While clearly open to local leadership and wider cross-movement input, the Fight for $15 also runs a tight ship internally. Along with the financial and staff resources SEIU provides, Fight for $15 partners closely with experienced campaign consulting and public relations firms. Together, leaders centralise planning to guide local groups towards shared moments and milestones such as their April 15th cross-country strike actions. This coordination helps ensure that the Fight for $15’s impact is felt at the local, state and national levels as all play crucial roles in American wage policy decisions.
Big risk, big rewards
Unlike traditional union campaigns that focus on improving benefits and/or wages only for members, Fight for $15 took a big risk by expanding its scope of workers – and targets. Union executives would have been under fire if big investments in funding and staff time did not lead to clear impact. The risk has paid off for both union and wider constituencies.

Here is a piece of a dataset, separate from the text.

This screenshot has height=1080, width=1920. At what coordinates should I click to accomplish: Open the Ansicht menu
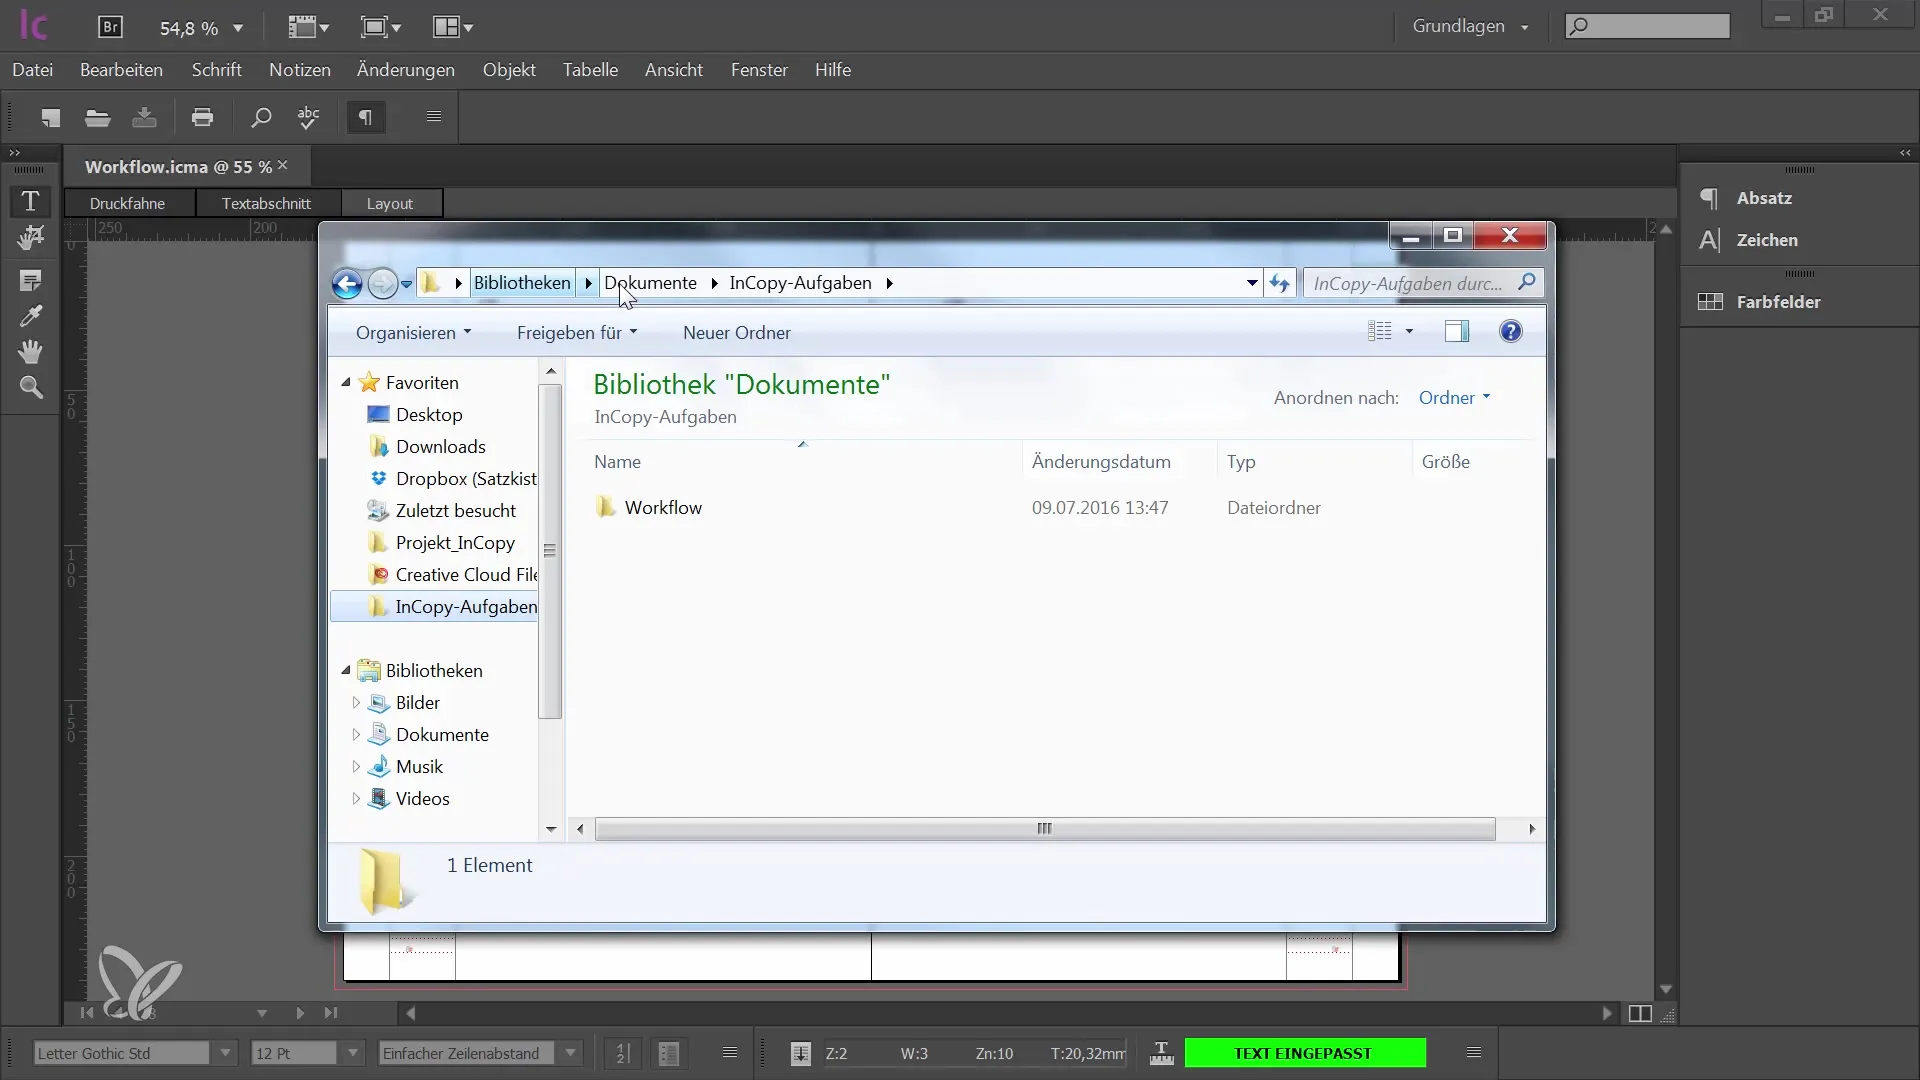coord(674,70)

A Fight for $15 leader we spoke with off the record reports that the campaign has led to unprecedented gains in union negotiations with major employers nationwide. Wage justice has become a national conversation as cities and states across the country have raised the minimum wage and Hillary Clinton has supported the movement throughout her presidential campaign. During a recent international SEIU conference, a large majority of union members expressed their satisfaction with this progress and voted to renew their support for the campaign.
Hopefully, the Fight for $15 will inspire others to open up campaign tactics and to reach for greater impact. Many organisations today rely on a traditional top-down campaigning model that struggles to integrate people’s contributions and build power. Fight for $15 shows how a sizeable organisation, in this case a union, can experiment with new hybrid campaigning models that maintain some controls over strategy, timing and framing while unleashing the energy of self-starting grassroots supporters. The results have been encouraging. With wide cross-sector support and an engaged grassroots base of affected workers, the campaign is finding ways to scale up power to match the scope of the problems facing American workers.